The termination of TPS will either split up this family, or will force Morales to live in the shadows, fearful of being caught and sent away from her loved ones.
Adachi related his own well-known history to draw parallels to today’s policies that separate children from their parents. “My parents were interned and separated from their families [during the Japanese incarceration]. They were placed behind bars and treated as enemy combatants,” he said, urging people to “band together to ensure that TPS is not only kept intact, but also expanded.”
Many immigration hardliners argue that the word “temporary” in TPS means exactly that. Life in America was never meant to be a permanent solution.
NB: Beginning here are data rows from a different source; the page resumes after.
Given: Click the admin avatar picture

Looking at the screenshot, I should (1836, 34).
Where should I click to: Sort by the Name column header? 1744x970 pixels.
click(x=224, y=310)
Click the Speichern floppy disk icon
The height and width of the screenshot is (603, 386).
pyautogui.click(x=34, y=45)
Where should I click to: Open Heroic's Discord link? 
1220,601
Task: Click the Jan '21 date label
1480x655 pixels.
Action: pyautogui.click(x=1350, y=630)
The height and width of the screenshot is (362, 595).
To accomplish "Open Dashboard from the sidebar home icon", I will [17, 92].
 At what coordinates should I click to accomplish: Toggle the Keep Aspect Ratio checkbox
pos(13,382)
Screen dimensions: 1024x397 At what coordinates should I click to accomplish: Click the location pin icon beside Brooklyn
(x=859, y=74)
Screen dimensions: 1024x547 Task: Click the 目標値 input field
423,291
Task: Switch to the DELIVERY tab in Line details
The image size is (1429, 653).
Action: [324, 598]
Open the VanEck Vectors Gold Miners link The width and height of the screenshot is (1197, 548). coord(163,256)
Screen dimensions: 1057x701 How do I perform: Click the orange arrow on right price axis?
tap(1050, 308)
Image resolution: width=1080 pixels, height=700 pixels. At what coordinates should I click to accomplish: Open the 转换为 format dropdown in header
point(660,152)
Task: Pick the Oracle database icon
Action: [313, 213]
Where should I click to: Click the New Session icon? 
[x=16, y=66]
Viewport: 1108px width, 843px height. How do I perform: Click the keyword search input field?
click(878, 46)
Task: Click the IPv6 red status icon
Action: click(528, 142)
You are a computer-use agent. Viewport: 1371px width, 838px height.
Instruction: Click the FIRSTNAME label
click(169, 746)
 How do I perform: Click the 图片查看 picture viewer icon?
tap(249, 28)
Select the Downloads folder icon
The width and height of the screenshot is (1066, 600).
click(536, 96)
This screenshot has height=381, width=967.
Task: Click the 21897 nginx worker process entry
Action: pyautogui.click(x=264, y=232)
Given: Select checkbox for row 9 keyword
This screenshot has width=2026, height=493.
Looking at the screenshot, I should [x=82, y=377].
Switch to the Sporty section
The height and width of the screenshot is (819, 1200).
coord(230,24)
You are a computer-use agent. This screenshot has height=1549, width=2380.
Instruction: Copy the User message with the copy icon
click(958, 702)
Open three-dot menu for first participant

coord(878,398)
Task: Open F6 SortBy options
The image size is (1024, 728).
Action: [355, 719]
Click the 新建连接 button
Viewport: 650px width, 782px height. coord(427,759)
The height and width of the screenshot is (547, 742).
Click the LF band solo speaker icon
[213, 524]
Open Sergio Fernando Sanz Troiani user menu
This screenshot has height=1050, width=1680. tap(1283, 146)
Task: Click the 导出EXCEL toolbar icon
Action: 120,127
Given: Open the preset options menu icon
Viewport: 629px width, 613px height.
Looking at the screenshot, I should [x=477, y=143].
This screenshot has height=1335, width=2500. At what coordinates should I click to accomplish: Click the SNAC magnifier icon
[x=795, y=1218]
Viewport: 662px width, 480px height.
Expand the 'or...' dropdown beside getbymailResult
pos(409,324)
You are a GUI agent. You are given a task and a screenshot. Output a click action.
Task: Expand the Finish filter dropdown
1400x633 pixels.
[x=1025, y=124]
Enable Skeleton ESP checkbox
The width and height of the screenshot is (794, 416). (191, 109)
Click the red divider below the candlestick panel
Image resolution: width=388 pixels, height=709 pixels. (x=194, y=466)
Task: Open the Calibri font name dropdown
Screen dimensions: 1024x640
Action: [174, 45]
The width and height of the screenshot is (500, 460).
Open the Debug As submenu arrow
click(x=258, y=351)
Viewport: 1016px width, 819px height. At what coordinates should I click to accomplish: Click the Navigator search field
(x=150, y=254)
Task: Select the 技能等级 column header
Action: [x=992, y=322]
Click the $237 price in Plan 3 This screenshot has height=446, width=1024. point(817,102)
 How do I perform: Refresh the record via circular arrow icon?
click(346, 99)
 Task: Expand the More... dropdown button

Some have even suggested taking away the privilege of work authorizations, which is at the crux of the TPS debate. Once the ability to work in America is taken away, it’s harder to put down roots, and hence there will be fewer costs incurred with deportations, the argument goes.
That’s not a solution, that’s creating a crisis to solve a crisis. Having people reside among us, without working and relying on America’s safety net programs will be costly and dangerous.
When people are gainfully employed, there’s less crime and there is more money and resources available for all of us.
Besides humans are social beings; we tend to form relationships irrespective of job or immigration status and those relationships inevitably lead to putting down roots. This then would take us full circle back to where we started, unable to deport those who have U.S. born children in the country.
The National TPS Alliance claims 273,000 citizen children have at least one parent with TPS.
Ultimately, our policies need to keep families together. Guzman has already suffered the ravages of a family separation once, caused by the prospect of violence. This time, the separation would be merely for the administration to make a point. While we calculate economic costs of programs, I believe the social costs, ones that are hard to quantify, are infinitely greater.